_Records to process_
==========
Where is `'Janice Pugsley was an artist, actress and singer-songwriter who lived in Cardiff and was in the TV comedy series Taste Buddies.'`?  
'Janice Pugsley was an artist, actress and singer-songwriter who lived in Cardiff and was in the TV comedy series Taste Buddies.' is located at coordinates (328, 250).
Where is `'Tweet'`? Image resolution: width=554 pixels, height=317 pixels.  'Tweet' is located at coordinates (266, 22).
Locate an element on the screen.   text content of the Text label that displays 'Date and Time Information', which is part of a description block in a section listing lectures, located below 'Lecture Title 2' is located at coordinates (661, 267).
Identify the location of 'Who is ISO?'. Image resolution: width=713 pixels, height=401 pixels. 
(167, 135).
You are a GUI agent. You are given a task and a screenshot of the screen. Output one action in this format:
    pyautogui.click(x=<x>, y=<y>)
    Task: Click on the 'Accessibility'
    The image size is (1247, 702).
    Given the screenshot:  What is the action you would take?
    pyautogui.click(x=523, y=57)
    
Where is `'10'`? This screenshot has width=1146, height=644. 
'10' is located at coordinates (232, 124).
==========
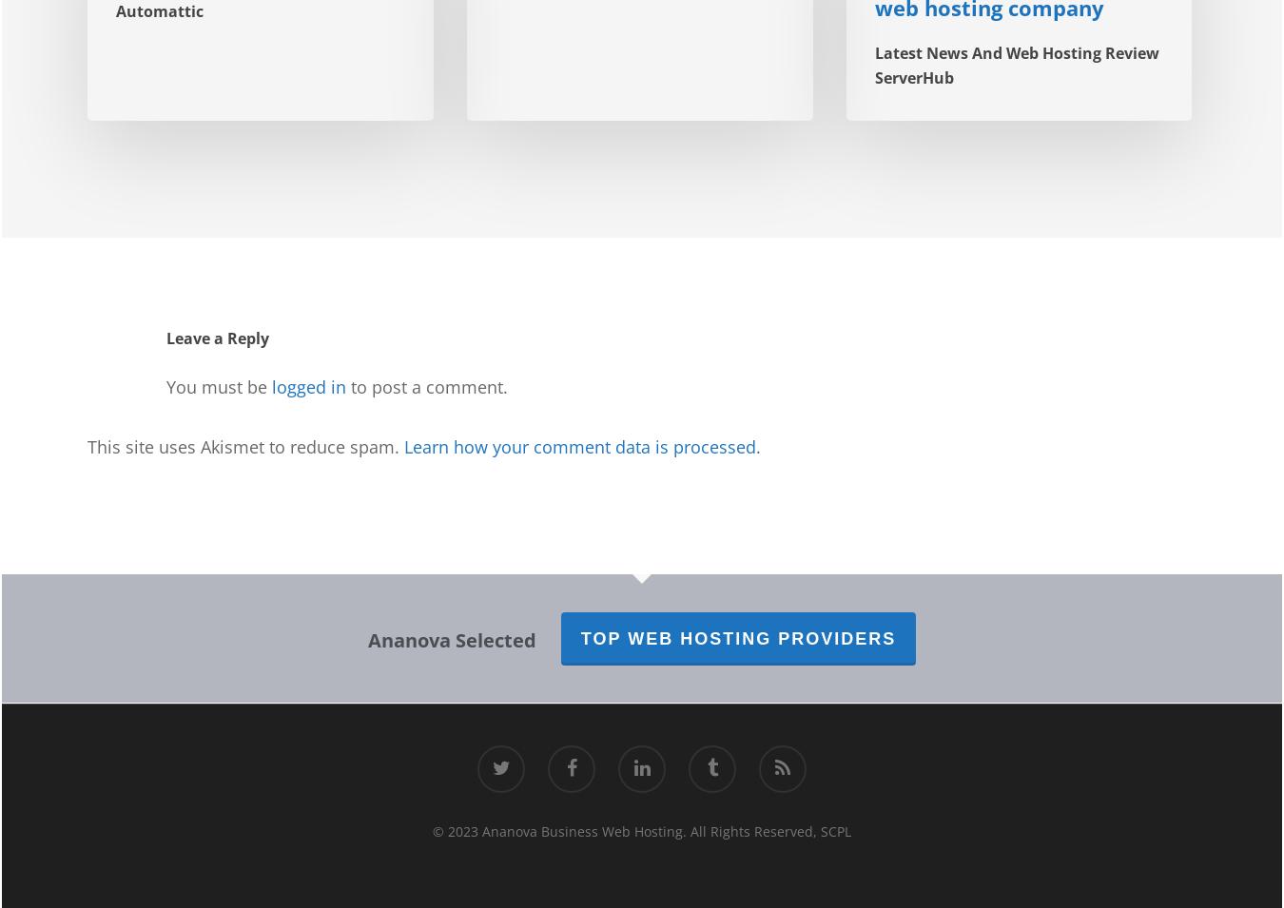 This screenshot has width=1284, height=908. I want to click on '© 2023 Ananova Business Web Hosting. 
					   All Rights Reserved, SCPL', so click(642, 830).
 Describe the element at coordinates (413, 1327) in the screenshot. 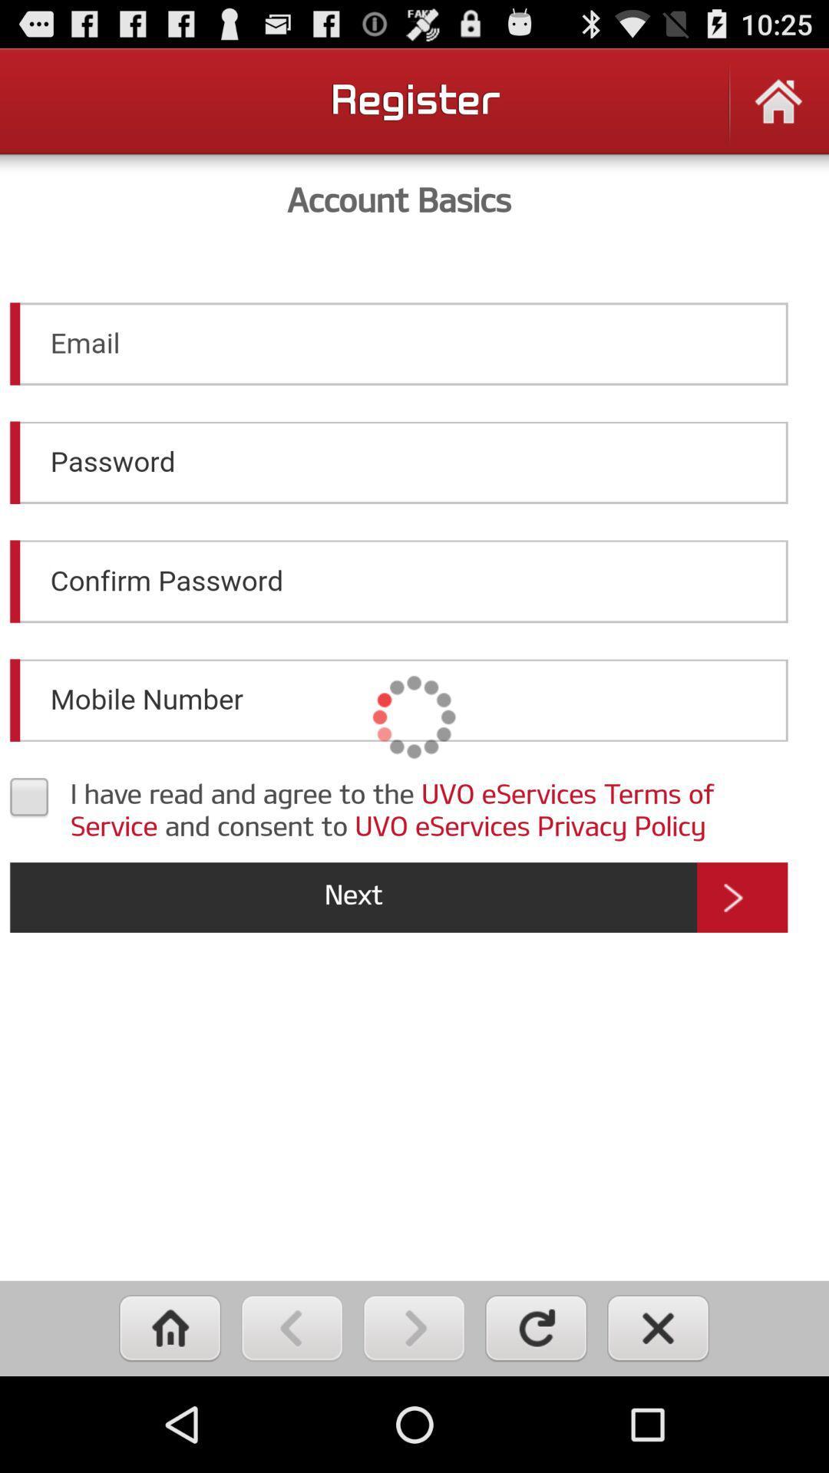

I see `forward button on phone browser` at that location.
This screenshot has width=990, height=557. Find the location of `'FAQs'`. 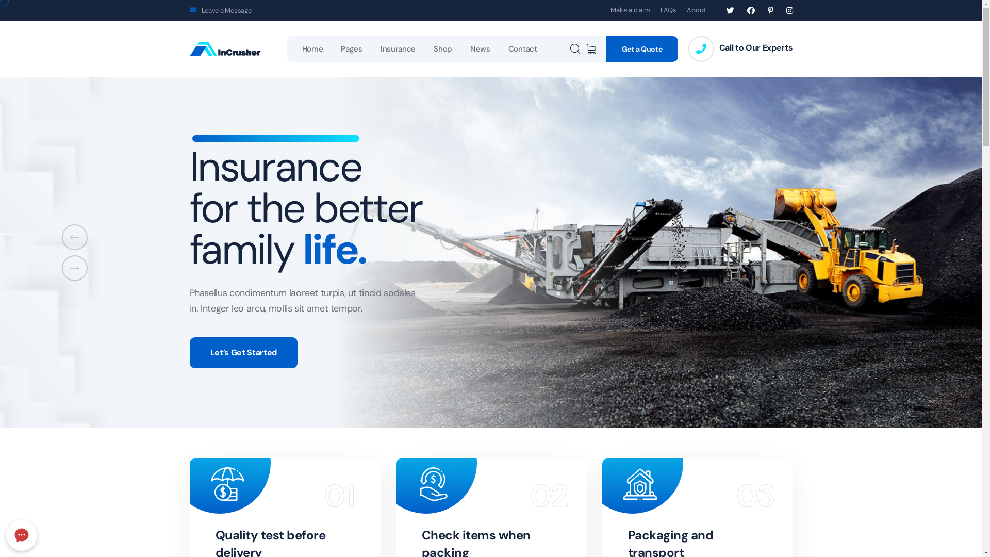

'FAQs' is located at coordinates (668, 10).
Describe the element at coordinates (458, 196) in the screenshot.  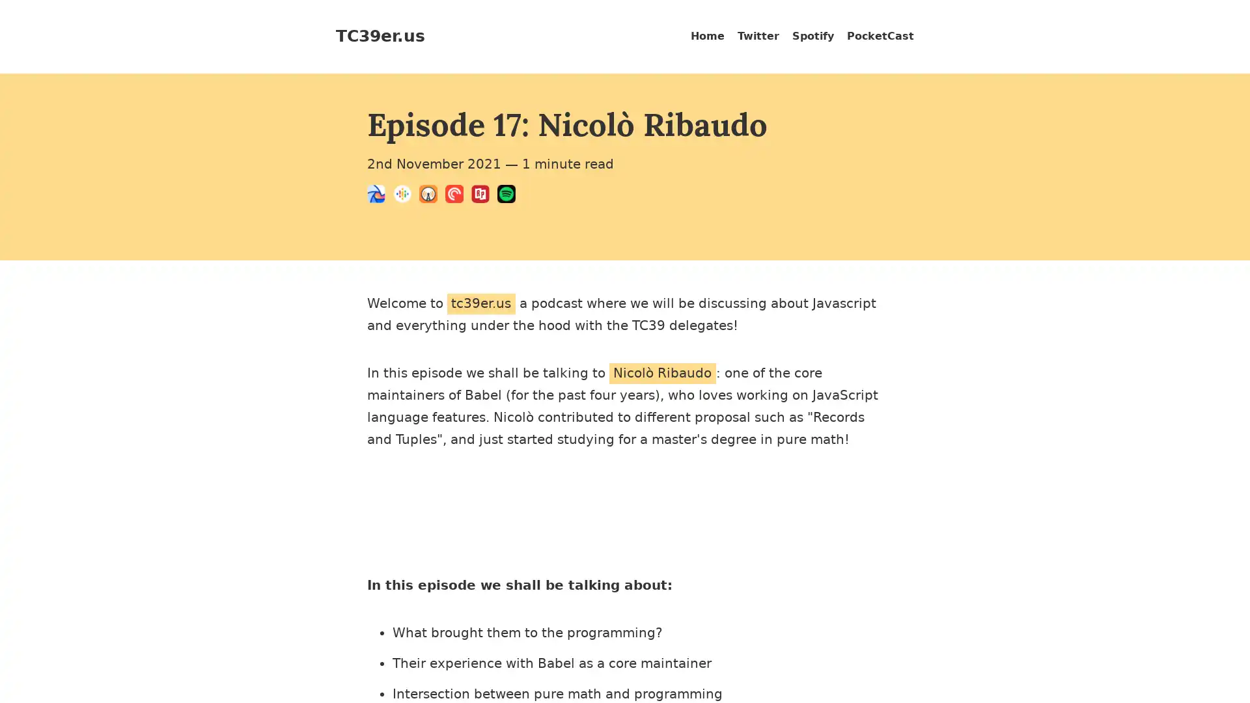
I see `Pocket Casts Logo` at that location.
==========
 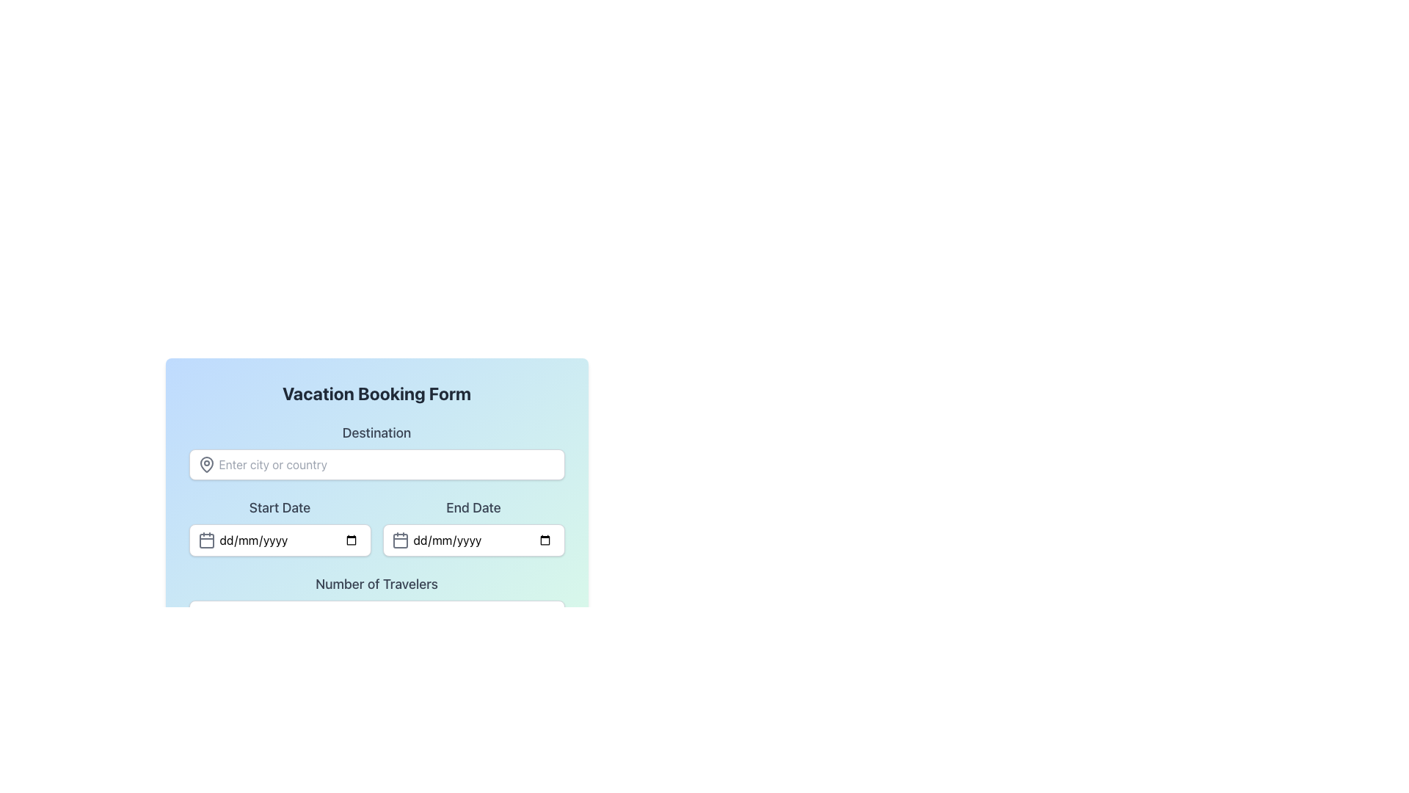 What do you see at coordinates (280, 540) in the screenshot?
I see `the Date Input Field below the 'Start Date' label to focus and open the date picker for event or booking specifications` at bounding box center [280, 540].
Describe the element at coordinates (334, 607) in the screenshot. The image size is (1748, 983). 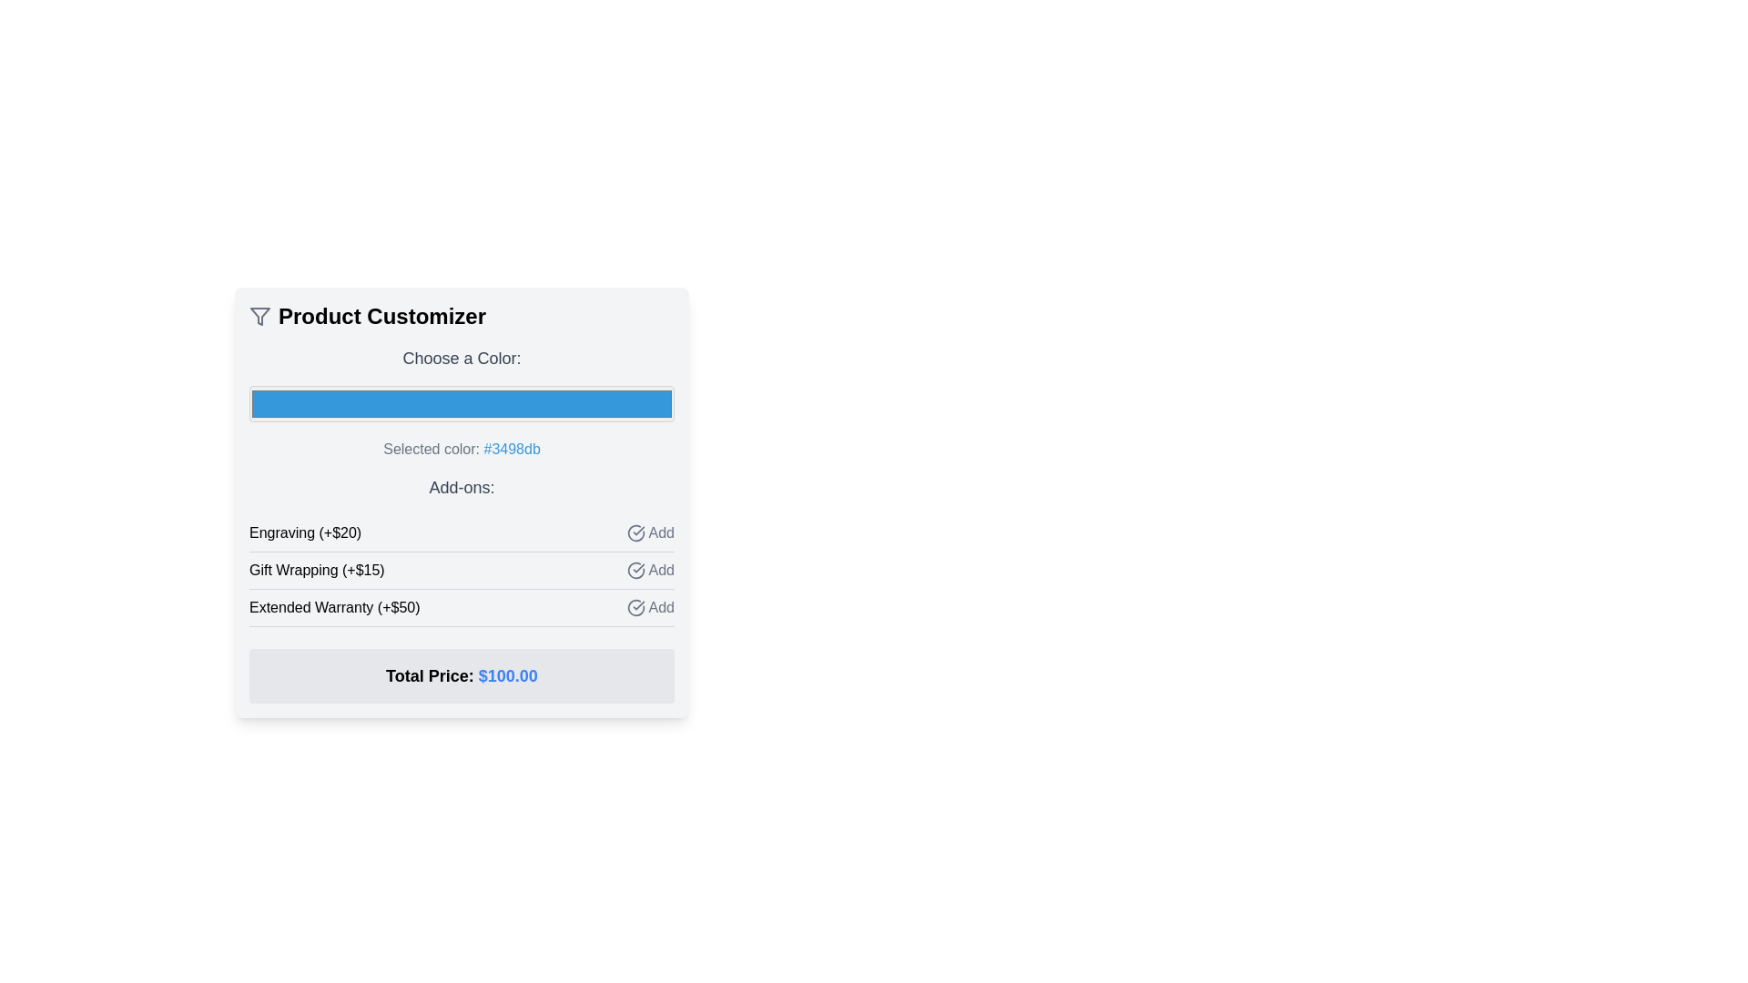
==========
_Exercise details_
Please return the lines of the listing from the line with "You are a GUI" up to and including the line with "pyautogui.click(x=523, y=57)", reproduced character for character.

_Full solution_
You are a GUI agent. You are given a task and a screenshot of the screen. Output one action in this format:
    pyautogui.click(x=<x>, y=<y>)
    Task: Click on the 'Accessibility'
    The image size is (1247, 702).
    Given the screenshot:  What is the action you would take?
    pyautogui.click(x=523, y=57)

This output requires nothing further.